SELECT reading_time as raw,
reading_time at time zone 'CDT',
to_char(reading_time at time zone 'CDT',
'MM/DD/YYYY HH12:MI AM TZ') as formatted_time
FROM readings2;
"2012-04-29 17:59:35.65";"2012-04-29 18:59:35.65-04";"04/29/2012 06:59 PM EDT"
"2012-04-29 17:59:40.19";"2012-04-29 18:59:40.19-04";"04/29/2012 06:59 PM EDT"
"2012-03-10 00:00:00";"2012-03-10 00:00:00-05";"03/10/2012 12:00 AM EST"
"2012-03-11 00:00:00";"2012-03-11 00:00:00-05";"03/11/2012 12:00 AM EST"
"2012-03-12 00:00:00";"2012-03-12 01:00:00-04";"03/12/2012 01:00 AM EDT"
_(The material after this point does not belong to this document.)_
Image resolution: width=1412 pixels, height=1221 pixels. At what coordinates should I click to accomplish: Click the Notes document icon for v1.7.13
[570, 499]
I'm storing the time zone that each of our gauges is located in a character varying field a separate table. I considered just appending this value to the end of the time output, but I want it to change from from CST to CDT without my intervention.
Thanks for your help.
Instead of using time zone abbreviations like CDT or CST, you could consider using full Olson-style time zone names. In the case of central time, you could choose a time zone. Either one that matches your location, such as America/Chicago, or just US/Central. This ensures PostgreSQL uses the Olson tz database to automatically figure out whether daylight saving time applies at any given date.
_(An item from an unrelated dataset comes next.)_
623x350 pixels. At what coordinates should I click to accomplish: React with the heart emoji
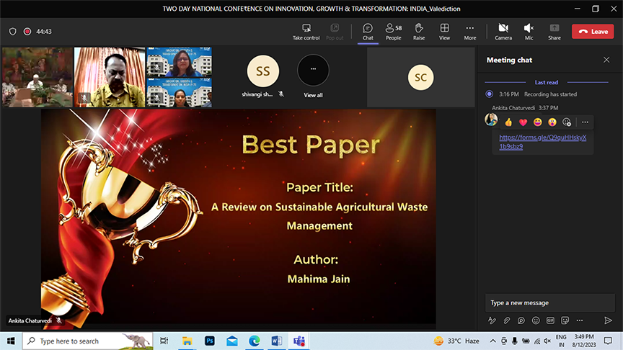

You definitely want a TIMESTAMP WITH TIME ZONE column (which is also known as timestamptz in PostgreSQL). That will store the timestamp in UTC, so that it represents a particular moment in time. Contrary to what the name suggests, it does not save a time zone in the column -- you can view the retrieved timestamp in the time zone of your choosing with the AT TIME ZONE phrase.
The semantics of TIMESTAMP WITHOUT TIME ZONE are confusing and nearly useless. I strongly recommend you don't use that type at all for what you are describing.
I'm really confused by the part of the question which talks about storing the timestamp in a CHARACTER VARYING column. That seems as though it might be part of the problem. If you can store it in timestamptz right from the start I suspect that you will have fewer problems. Barring that, it would be safest to use the -04 notation for offset from UTC; but that seems like more work to me for no benefit.
You can create a table of known timezones in the format suggested in Guan Yang's answer, and then use a foreign key column to this table. Valid timezones can be obtained from pg_timezone_names I've gone into more detail in this related answer.